■ **TASK REQUIREMENTS**:
Repeat the listing below in full, exactly as it stands.

■ **GIVEN INFORMATION**:
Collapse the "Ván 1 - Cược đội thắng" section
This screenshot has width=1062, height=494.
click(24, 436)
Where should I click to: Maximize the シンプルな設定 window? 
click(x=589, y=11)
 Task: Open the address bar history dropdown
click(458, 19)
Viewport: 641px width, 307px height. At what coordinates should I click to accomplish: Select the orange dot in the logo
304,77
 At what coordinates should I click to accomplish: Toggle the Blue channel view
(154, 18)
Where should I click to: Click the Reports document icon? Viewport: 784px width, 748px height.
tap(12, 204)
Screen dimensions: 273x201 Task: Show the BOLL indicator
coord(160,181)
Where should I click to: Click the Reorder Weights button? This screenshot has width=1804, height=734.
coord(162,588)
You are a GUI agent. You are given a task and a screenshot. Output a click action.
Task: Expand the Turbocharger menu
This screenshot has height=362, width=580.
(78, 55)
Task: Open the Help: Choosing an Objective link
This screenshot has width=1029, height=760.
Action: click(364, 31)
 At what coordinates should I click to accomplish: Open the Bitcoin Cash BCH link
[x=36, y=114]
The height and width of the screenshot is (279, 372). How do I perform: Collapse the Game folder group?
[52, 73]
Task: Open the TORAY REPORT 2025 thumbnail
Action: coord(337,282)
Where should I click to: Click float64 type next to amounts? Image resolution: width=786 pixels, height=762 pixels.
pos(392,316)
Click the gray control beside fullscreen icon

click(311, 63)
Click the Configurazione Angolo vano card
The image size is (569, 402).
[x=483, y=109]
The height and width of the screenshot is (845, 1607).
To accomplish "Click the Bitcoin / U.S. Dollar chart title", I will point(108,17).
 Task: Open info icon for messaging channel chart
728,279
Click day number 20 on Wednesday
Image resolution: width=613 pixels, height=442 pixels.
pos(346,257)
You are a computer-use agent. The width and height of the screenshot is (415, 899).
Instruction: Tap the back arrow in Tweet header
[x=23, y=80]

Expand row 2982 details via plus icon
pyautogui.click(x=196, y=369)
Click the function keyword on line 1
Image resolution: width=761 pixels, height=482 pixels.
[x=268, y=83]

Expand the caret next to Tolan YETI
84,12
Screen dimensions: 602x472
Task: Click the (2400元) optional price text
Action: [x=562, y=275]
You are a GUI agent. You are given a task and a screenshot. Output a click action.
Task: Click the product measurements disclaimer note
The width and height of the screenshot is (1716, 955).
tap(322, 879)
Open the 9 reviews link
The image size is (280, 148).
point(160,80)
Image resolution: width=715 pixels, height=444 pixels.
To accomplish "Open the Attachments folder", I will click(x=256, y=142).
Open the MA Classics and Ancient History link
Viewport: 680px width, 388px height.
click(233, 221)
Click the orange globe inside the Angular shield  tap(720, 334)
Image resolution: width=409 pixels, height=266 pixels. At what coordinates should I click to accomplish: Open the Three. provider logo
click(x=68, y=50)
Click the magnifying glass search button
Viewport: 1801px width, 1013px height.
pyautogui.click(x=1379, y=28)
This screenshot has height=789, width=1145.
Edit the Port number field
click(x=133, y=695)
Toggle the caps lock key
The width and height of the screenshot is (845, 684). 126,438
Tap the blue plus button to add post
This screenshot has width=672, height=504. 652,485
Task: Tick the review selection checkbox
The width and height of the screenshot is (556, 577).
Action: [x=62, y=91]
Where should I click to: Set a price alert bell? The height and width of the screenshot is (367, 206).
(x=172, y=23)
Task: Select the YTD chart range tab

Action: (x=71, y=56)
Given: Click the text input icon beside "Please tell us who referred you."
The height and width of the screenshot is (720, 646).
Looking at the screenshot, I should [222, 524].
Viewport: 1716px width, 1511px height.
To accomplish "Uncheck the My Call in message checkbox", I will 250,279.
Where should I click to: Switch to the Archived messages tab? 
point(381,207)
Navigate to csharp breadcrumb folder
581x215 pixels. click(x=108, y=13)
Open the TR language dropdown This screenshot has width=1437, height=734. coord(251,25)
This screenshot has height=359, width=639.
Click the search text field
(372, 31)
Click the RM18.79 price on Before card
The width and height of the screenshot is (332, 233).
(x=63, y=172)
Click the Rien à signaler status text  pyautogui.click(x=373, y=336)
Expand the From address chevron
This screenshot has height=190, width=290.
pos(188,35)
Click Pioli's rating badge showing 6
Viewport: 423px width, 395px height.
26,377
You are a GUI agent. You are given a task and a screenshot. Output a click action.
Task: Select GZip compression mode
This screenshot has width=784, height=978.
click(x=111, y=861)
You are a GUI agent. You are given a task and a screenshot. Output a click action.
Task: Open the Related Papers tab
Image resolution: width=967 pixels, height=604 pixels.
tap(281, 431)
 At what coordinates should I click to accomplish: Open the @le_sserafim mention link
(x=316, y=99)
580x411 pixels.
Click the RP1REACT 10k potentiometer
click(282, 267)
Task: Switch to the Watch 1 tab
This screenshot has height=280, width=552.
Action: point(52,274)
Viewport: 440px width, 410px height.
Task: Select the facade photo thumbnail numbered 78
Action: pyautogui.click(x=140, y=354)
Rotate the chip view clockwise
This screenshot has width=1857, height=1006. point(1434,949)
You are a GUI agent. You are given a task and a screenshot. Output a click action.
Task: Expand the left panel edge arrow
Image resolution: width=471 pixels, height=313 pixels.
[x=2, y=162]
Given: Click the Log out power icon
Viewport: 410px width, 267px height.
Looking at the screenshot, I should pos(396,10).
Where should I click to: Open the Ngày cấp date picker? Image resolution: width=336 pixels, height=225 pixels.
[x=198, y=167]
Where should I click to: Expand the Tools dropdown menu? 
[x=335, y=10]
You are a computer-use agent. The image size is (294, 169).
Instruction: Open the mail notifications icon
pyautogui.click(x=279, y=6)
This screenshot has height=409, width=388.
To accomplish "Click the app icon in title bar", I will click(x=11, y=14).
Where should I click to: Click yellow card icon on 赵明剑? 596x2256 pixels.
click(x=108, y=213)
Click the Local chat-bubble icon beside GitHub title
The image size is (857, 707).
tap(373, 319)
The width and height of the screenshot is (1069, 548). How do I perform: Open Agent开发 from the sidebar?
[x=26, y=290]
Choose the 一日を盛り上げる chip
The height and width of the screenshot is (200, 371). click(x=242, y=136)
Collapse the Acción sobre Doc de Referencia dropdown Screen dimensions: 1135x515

■ **FINAL ANSWER**:
Collapse the "Ván 1 - Cược đội thắng" section
This screenshot has width=1062, height=494.
click(24, 436)
Where should I click to: Maximize the シンプルな設定 window? 
click(x=589, y=11)
 Task: Open the address bar history dropdown
click(458, 19)
Viewport: 641px width, 307px height. At what coordinates should I click to accomplish: Select the orange dot in the logo
304,77
 At what coordinates should I click to accomplish: Toggle the Blue channel view
(154, 18)
Where should I click to: Click the Reports document icon? Viewport: 784px width, 748px height.
tap(12, 204)
Screen dimensions: 273x201 Task: Show the BOLL indicator
coord(160,181)
Where should I click to: Click the Reorder Weights button? This screenshot has width=1804, height=734.
coord(162,588)
You are a GUI agent. You are given a task and a screenshot. Output a click action.
Task: Expand the Turbocharger menu
This screenshot has height=362, width=580.
(78, 55)
Task: Open the Help: Choosing an Objective link
This screenshot has width=1029, height=760.
Action: click(364, 31)
 At what coordinates should I click to accomplish: Open the Bitcoin Cash BCH link
[x=36, y=114]
The height and width of the screenshot is (279, 372). How do I perform: Collapse the Game folder group?
[52, 73]
Task: Open the TORAY REPORT 2025 thumbnail
Action: coord(337,282)
Where should I click to: Click float64 type next to amounts? Image resolution: width=786 pixels, height=762 pixels.
pos(392,316)
Click the gray control beside fullscreen icon

click(311, 63)
Click the Configurazione Angolo vano card
The image size is (569, 402).
[x=483, y=109]
The height and width of the screenshot is (845, 1607).
To accomplish "Click the Bitcoin / U.S. Dollar chart title", I will point(108,17).
 Task: Open info icon for messaging channel chart
728,279
Click day number 20 on Wednesday
Image resolution: width=613 pixels, height=442 pixels.
pos(346,257)
You are a computer-use agent. The width and height of the screenshot is (415, 899).
Instruction: Tap the back arrow in Tweet header
[x=23, y=80]

Expand row 2982 details via plus icon
pyautogui.click(x=196, y=369)
Click the function keyword on line 1
Image resolution: width=761 pixels, height=482 pixels.
[x=268, y=83]

Expand the caret next to Tolan YETI
84,12
Screen dimensions: 602x472
Task: Click the (2400元) optional price text
Action: [x=562, y=275]
You are a GUI agent. You are given a task and a screenshot. Output a click action.
Task: Click the product measurements disclaimer note
The width and height of the screenshot is (1716, 955).
tap(322, 879)
Open the 9 reviews link
The image size is (280, 148).
point(160,80)
Image resolution: width=715 pixels, height=444 pixels.
To accomplish "Open the Attachments folder", I will click(x=256, y=142).
Open the MA Classics and Ancient History link
Viewport: 680px width, 388px height.
click(233, 221)
Click the orange globe inside the Angular shield  tap(720, 334)
Image resolution: width=409 pixels, height=266 pixels. At what coordinates should I click to accomplish: Open the Three. provider logo
click(x=68, y=50)
Click the magnifying glass search button
Viewport: 1801px width, 1013px height.
pyautogui.click(x=1379, y=28)
This screenshot has height=789, width=1145.
Edit the Port number field
click(x=133, y=695)
Toggle the caps lock key
The width and height of the screenshot is (845, 684). 126,438
Tap the blue plus button to add post
This screenshot has width=672, height=504. 652,485
Task: Tick the review selection checkbox
The width and height of the screenshot is (556, 577).
Action: [x=62, y=91]
Where should I click to: Set a price alert bell? The height and width of the screenshot is (367, 206).
(x=172, y=23)
Task: Select the YTD chart range tab

Action: (x=71, y=56)
Given: Click the text input icon beside "Please tell us who referred you."
The height and width of the screenshot is (720, 646).
Looking at the screenshot, I should [222, 524].
Viewport: 1716px width, 1511px height.
To accomplish "Uncheck the My Call in message checkbox", I will 250,279.
Where should I click to: Switch to the Archived messages tab? 
point(381,207)
Navigate to csharp breadcrumb folder
581x215 pixels. click(x=108, y=13)
Open the TR language dropdown This screenshot has width=1437, height=734. coord(251,25)
This screenshot has height=359, width=639.
Click the search text field
(372, 31)
Click the RM18.79 price on Before card
The width and height of the screenshot is (332, 233).
(x=63, y=172)
Click the Rien à signaler status text  pyautogui.click(x=373, y=336)
Expand the From address chevron
This screenshot has height=190, width=290.
pos(188,35)
Click Pioli's rating badge showing 6
Viewport: 423px width, 395px height.
26,377
You are a GUI agent. You are given a task and a screenshot. Output a click action.
Task: Select GZip compression mode
This screenshot has width=784, height=978.
click(x=111, y=861)
You are a GUI agent. You are given a task and a screenshot. Output a click action.
Task: Open the Related Papers tab
Image resolution: width=967 pixels, height=604 pixels.
tap(281, 431)
 At what coordinates should I click to accomplish: Open the @le_sserafim mention link
(x=316, y=99)
580x411 pixels.
Click the RP1REACT 10k potentiometer
click(282, 267)
Task: Switch to the Watch 1 tab
This screenshot has height=280, width=552.
Action: point(52,274)
Viewport: 440px width, 410px height.
Task: Select the facade photo thumbnail numbered 78
Action: pyautogui.click(x=140, y=354)
Rotate the chip view clockwise
This screenshot has width=1857, height=1006. point(1434,949)
You are a GUI agent. You are given a task and a screenshot. Output a click action.
Task: Expand the left panel edge arrow
Image resolution: width=471 pixels, height=313 pixels.
[x=2, y=162]
Given: Click the Log out power icon
Viewport: 410px width, 267px height.
Looking at the screenshot, I should pos(396,10).
Where should I click to: Open the Ngày cấp date picker? Image resolution: width=336 pixels, height=225 pixels.
[x=198, y=167]
Where should I click to: Expand the Tools dropdown menu? 
[x=335, y=10]
You are a computer-use agent. The image size is (294, 169).
Instruction: Open the mail notifications icon
pyautogui.click(x=279, y=6)
This screenshot has height=409, width=388.
To accomplish "Click the app icon in title bar", I will click(x=11, y=14).
Where should I click to: Click yellow card icon on 赵明剑? 596x2256 pixels.
click(x=108, y=213)
Click the Local chat-bubble icon beside GitHub title
The image size is (857, 707).
tap(373, 319)
The width and height of the screenshot is (1069, 548). How do I perform: Open Agent开发 from the sidebar?
[x=26, y=290]
Choose the 一日を盛り上げる chip
The height and width of the screenshot is (200, 371). click(x=242, y=136)
Collapse the Acción sobre Doc de Referencia dropdown Screen dimensions: 1135x515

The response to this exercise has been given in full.